L'ex-députée Catherine Coutelle conseille aux futures élues de dénoncer tout sexisme à l'Assemblée

Publié à 19h00, le 16 juin 2017 , Modifié à 19h41, le 16 juin 2017

L'ex-députée Catherine Coutelle conseille aux futures élues de dénoncer tout sexisme à l'Assemblée
Catherine Coutelle © JACQUES DEMARTHON / AFP
Image Sylvain Chazot


248 femmes sont arrivées en tête du premier tour des législatives, dimanche 11 juin. Pour la première fois, et avant même le second tour, la parité devient envisageable à l’Assemblée nationale.

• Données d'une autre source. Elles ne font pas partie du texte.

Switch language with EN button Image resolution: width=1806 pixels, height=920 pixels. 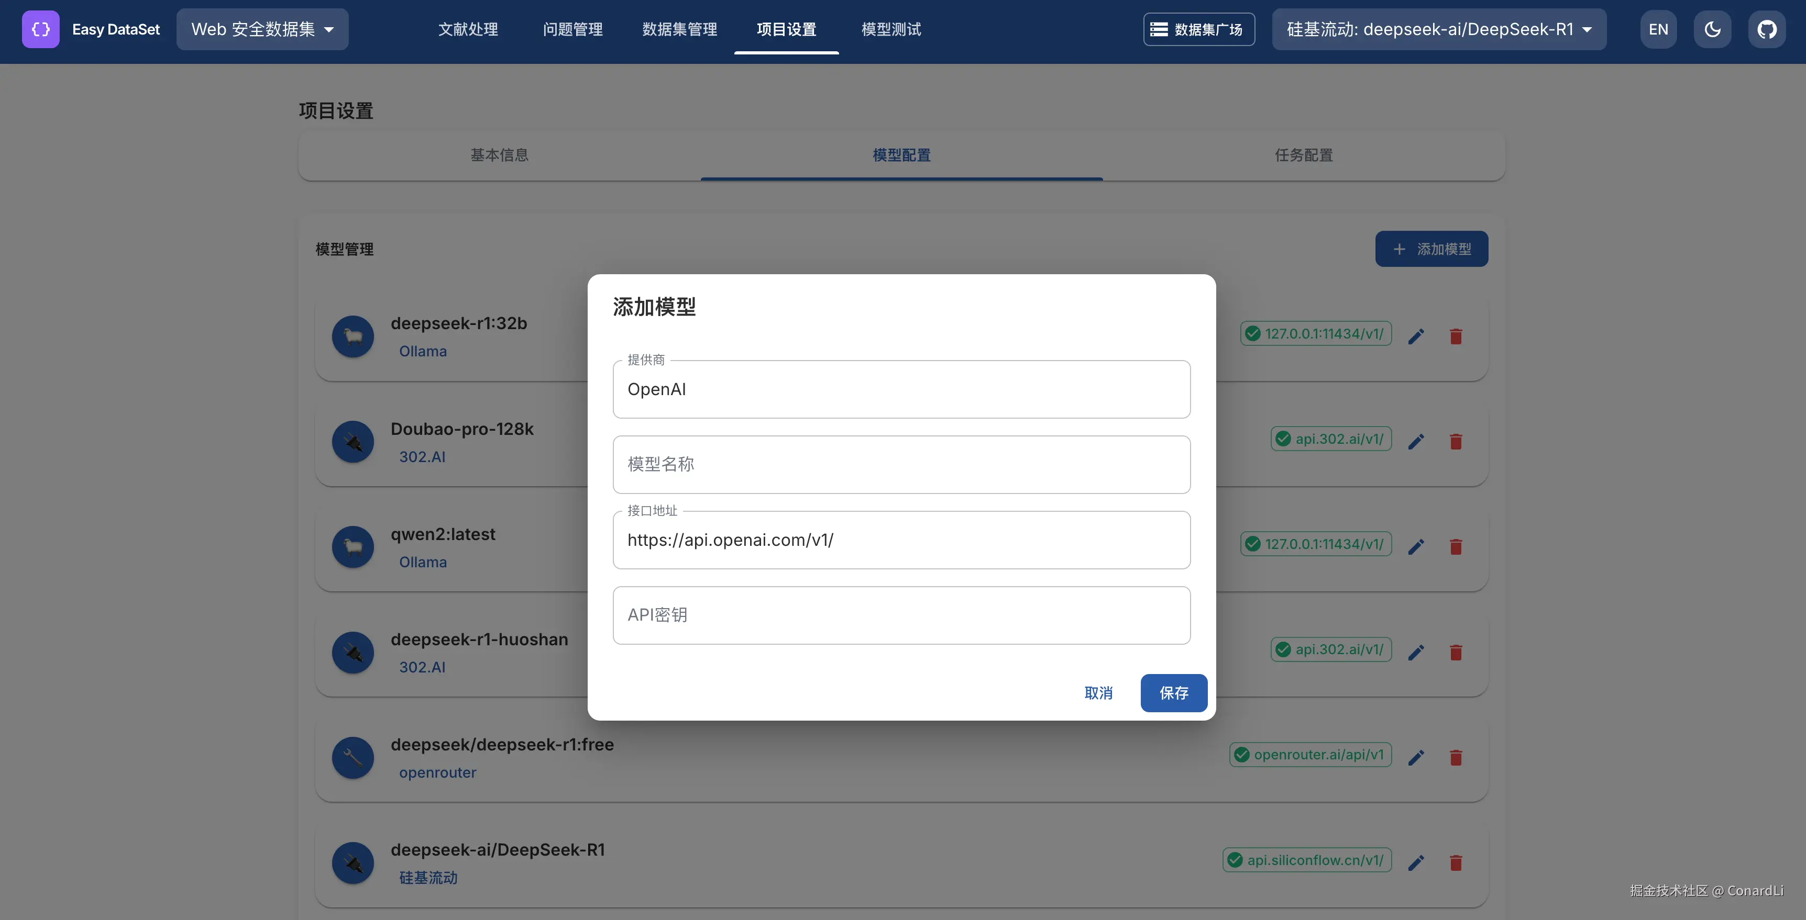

Catherine Coutelle, ancienne députée PS de la Vienne, qui a créé avec d'anciennes élues un groupe d'ex-parlementaires, accueillera ces futures députées et les guidera "dans un monde encore très masculin", comme elle le décrit elle-même auprès de Paris-Match ce vendredi 16 juin. "L’objectif est aussi de leur donner des informations sur le fonctionnement de l’Assemblée, sur les codes qui y sont rattachés", explique la socialiste.

C'est bien de sexisme dont on parle ici, une pratique très très en vogue au Palais Bourbon – mais pas seulement. Effectivement, les nouvelles députées pourraient être *étonnées* de certains *usages*. Alors Catherine Coutelle leur donne ce conseil :

Si elles sont confrontées à du sexisme, il faut qu’elles remettent en place ceux qui en sont à l’origine, et surtout, qu’elles en parlent. Jusqu'à présent, aucun accompagnement n'était prévu pour les femmes députées. Notre association sera un lieu d’échange et d’écoute.

Et Catherine Coutelle de rappeler certains "cas très médiatisés", comme "les bruits de poule à l’encontre de Véronique Massonneau, des sifflets adressés à Cécile Duflot sifflée parce qu’elle portait une robe à fleurs ou encore lorsqu’un député [Julien Aubert, NDLR] s’est adressé à Sandrine Mazetier en disant 'Madame le Président'".

L'ancienne parlementaire estime toutefois qu'il n'y a pas plus de sexisme à l'Assemblée qu'ailleurs mais que les représentants du peuple doivent être "exemplaires". Au palais Bourbon, comme ailleurs, il y a du boulot.